▸ **What is needed**
What you should give back is every line from the one containing "You are a computer-use agent." through the last line of the records below, word for word and without pictures.

Collected data:
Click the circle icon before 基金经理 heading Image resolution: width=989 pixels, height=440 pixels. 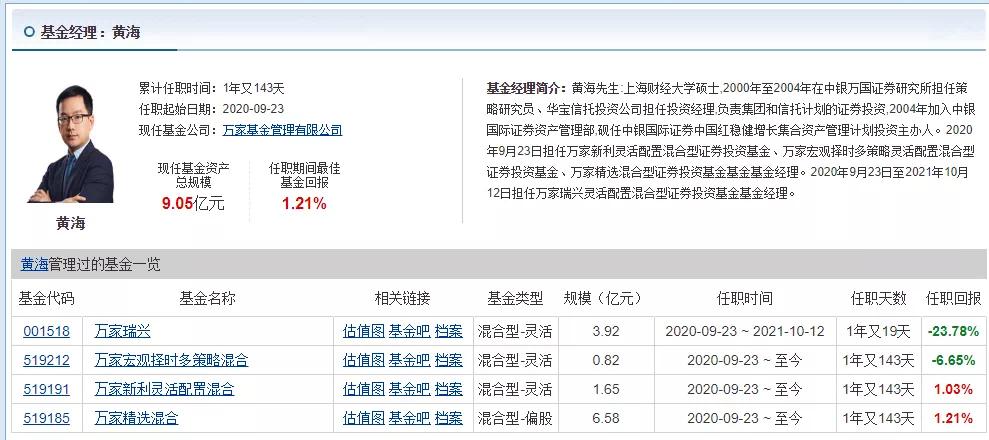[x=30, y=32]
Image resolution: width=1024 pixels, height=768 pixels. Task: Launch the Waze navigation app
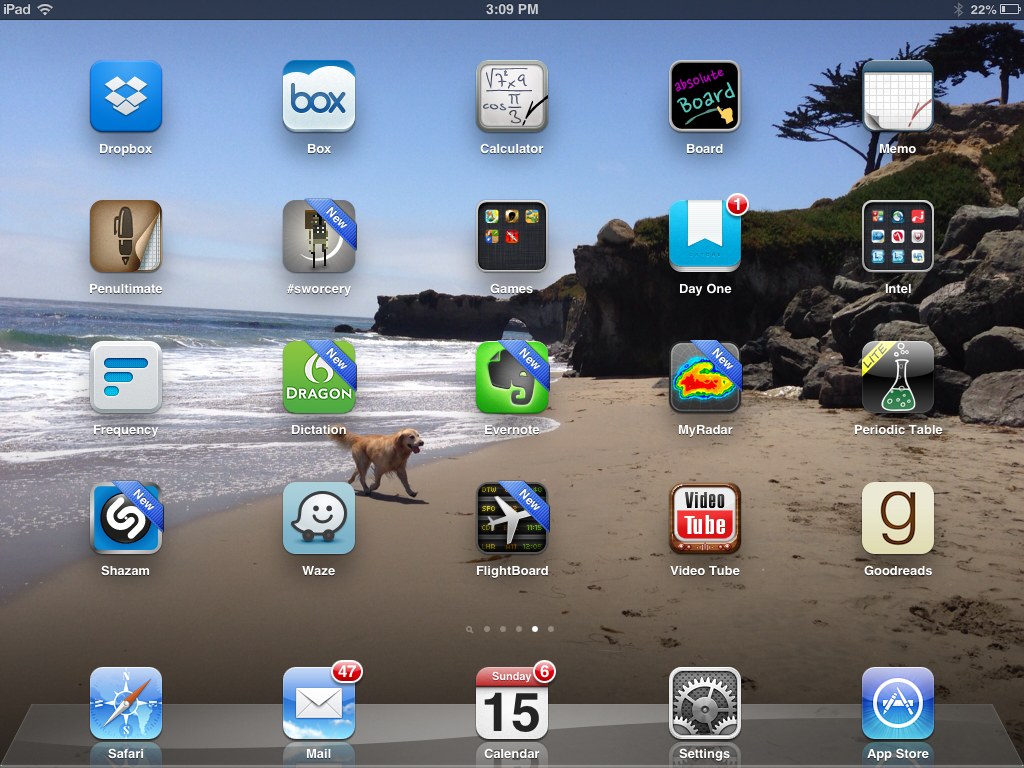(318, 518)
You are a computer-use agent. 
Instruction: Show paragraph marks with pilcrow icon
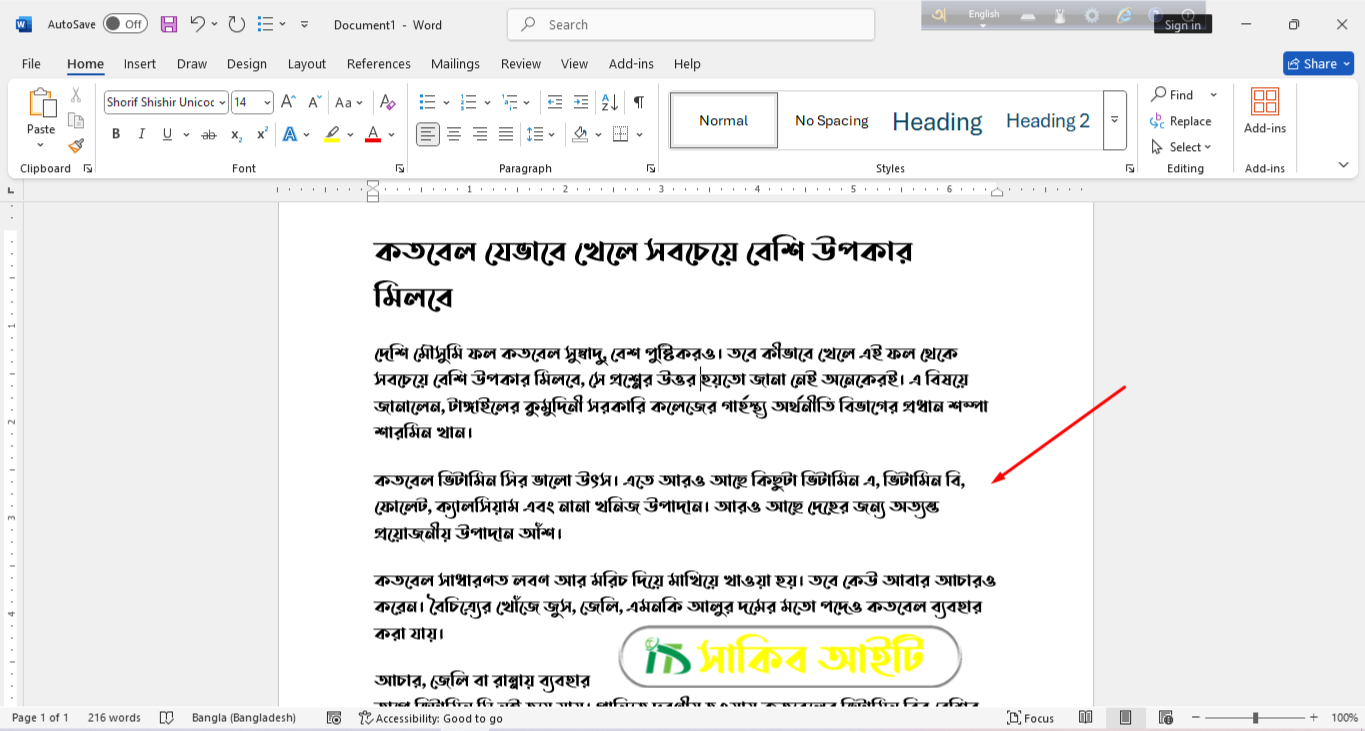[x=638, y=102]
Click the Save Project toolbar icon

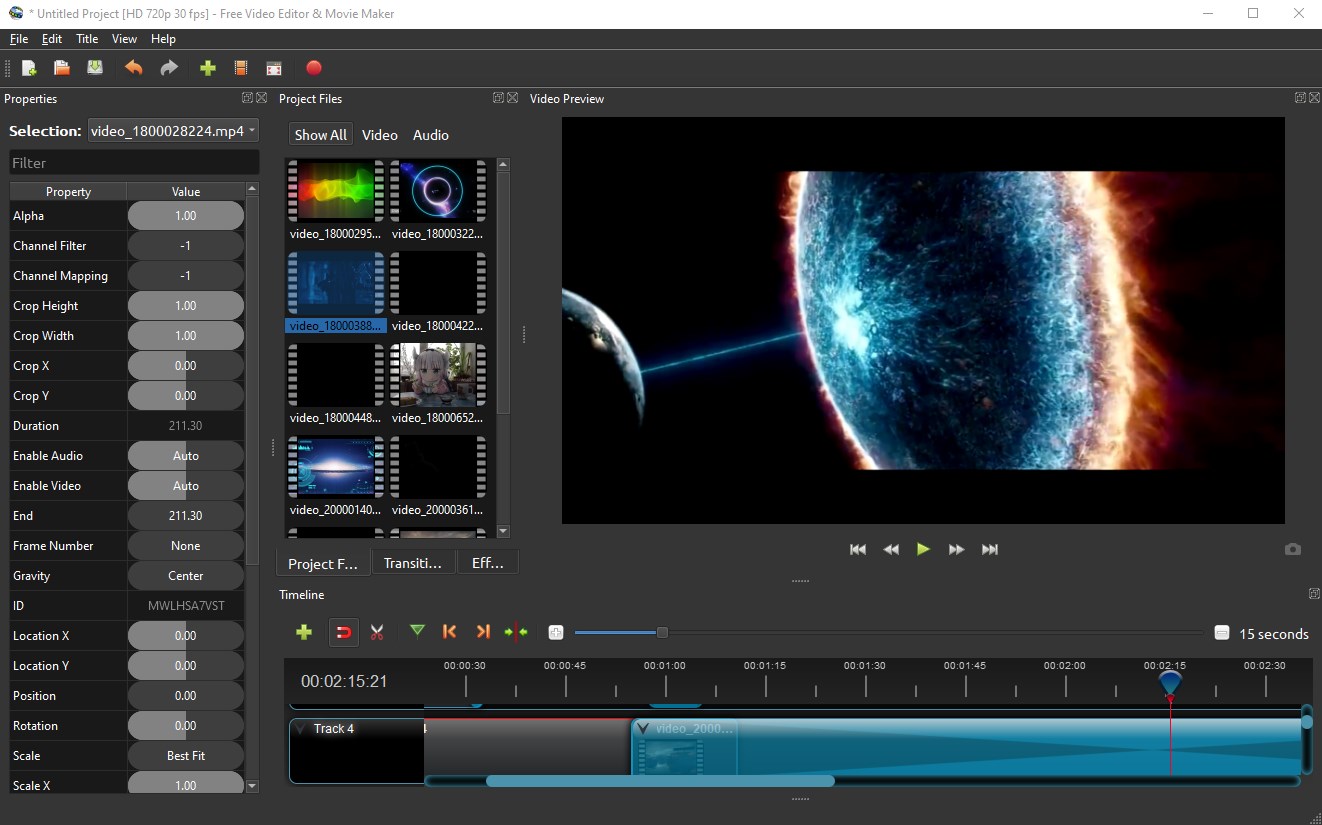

▸ **Solution to the exercise**
You are a computer-use agent. 
Instruction: Show paragraph marks with pilcrow icon
[x=638, y=102]
Click the Save Project toolbar icon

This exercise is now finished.